[THE DATA Boundary: Start]

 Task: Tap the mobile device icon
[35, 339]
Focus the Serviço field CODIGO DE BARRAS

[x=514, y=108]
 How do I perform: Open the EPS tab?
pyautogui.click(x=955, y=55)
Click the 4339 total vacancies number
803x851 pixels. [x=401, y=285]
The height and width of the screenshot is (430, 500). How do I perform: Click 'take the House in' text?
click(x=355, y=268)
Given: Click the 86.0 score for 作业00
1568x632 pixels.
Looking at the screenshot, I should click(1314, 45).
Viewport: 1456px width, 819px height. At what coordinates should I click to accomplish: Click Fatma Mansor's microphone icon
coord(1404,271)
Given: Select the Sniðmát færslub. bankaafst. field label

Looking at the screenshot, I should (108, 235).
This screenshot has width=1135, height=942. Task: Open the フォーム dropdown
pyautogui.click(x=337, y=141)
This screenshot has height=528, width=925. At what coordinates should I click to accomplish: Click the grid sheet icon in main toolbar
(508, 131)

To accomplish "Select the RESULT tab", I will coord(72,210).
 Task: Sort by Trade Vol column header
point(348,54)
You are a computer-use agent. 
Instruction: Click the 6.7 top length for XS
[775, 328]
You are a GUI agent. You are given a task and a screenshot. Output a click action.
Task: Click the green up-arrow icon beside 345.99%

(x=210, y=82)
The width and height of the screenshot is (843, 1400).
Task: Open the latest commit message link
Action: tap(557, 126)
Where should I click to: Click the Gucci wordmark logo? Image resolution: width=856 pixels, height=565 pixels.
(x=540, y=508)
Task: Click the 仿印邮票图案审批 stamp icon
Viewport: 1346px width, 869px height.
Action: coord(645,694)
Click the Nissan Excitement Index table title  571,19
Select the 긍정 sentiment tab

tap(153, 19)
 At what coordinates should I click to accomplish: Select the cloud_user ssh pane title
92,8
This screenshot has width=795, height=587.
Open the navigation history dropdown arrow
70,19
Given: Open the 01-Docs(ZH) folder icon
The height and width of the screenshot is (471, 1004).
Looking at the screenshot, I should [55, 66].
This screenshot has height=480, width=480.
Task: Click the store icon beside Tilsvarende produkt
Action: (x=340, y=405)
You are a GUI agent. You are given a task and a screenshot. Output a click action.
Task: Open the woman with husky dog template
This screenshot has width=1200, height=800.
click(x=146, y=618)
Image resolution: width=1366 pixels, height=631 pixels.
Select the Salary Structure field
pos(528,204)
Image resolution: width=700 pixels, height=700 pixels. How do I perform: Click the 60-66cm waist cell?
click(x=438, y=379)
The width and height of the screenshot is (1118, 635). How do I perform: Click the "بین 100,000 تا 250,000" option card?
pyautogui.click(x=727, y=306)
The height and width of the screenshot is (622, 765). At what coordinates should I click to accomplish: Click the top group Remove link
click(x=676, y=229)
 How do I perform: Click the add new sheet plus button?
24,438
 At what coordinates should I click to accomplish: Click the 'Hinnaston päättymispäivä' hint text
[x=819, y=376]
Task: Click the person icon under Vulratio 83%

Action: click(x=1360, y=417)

[THE DATA Boundary: End]

● **WHAT IS REQUIRED**
Write out every line of the data exactly, leaving nothing out.

● **ANSWER FOR THIS EXERCISE**
 Task: Tap the mobile device icon
[35, 339]
Focus the Serviço field CODIGO DE BARRAS

[x=514, y=108]
 How do I perform: Open the EPS tab?
pyautogui.click(x=955, y=55)
Click the 4339 total vacancies number
803x851 pixels. [x=401, y=285]
The height and width of the screenshot is (430, 500). How do I perform: Click 'take the House in' text?
click(x=355, y=268)
Given: Click the 86.0 score for 作业00
1568x632 pixels.
Looking at the screenshot, I should click(1314, 45).
Viewport: 1456px width, 819px height. At what coordinates should I click to accomplish: Click Fatma Mansor's microphone icon
coord(1404,271)
Given: Select the Sniðmát færslub. bankaafst. field label

Looking at the screenshot, I should (108, 235).
This screenshot has width=1135, height=942. Task: Open the フォーム dropdown
pyautogui.click(x=337, y=141)
This screenshot has height=528, width=925. At what coordinates should I click to accomplish: Click the grid sheet icon in main toolbar
(508, 131)

To accomplish "Select the RESULT tab", I will coord(72,210).
 Task: Sort by Trade Vol column header
point(348,54)
You are a computer-use agent. 
Instruction: Click the 6.7 top length for XS
[775, 328]
You are a GUI agent. You are given a task and a screenshot. Output a click action.
Task: Click the green up-arrow icon beside 345.99%

(x=210, y=82)
The width and height of the screenshot is (843, 1400).
Task: Open the latest commit message link
Action: tap(557, 126)
Where should I click to: Click the Gucci wordmark logo? Image resolution: width=856 pixels, height=565 pixels.
(x=540, y=508)
Task: Click the 仿印邮票图案审批 stamp icon
Viewport: 1346px width, 869px height.
Action: coord(645,694)
Click the Nissan Excitement Index table title  571,19
Select the 긍정 sentiment tab

tap(153, 19)
 At what coordinates should I click to accomplish: Select the cloud_user ssh pane title
92,8
This screenshot has width=795, height=587.
Open the navigation history dropdown arrow
70,19
Given: Open the 01-Docs(ZH) folder icon
The height and width of the screenshot is (471, 1004).
Looking at the screenshot, I should [55, 66].
This screenshot has height=480, width=480.
Task: Click the store icon beside Tilsvarende produkt
Action: (x=340, y=405)
You are a GUI agent. You are given a task and a screenshot. Output a click action.
Task: Open the woman with husky dog template
This screenshot has width=1200, height=800.
click(x=146, y=618)
Image resolution: width=1366 pixels, height=631 pixels.
Select the Salary Structure field
pos(528,204)
Image resolution: width=700 pixels, height=700 pixels. How do I perform: Click the 60-66cm waist cell?
click(x=438, y=379)
The width and height of the screenshot is (1118, 635). How do I perform: Click the "بین 100,000 تا 250,000" option card?
pyautogui.click(x=727, y=306)
The height and width of the screenshot is (622, 765). At what coordinates should I click to accomplish: Click the top group Remove link
click(x=676, y=229)
 How do I perform: Click the add new sheet plus button?
24,438
 At what coordinates should I click to accomplish: Click the 'Hinnaston päättymispäivä' hint text
[x=819, y=376]
Task: Click the person icon under Vulratio 83%

Action: click(x=1360, y=417)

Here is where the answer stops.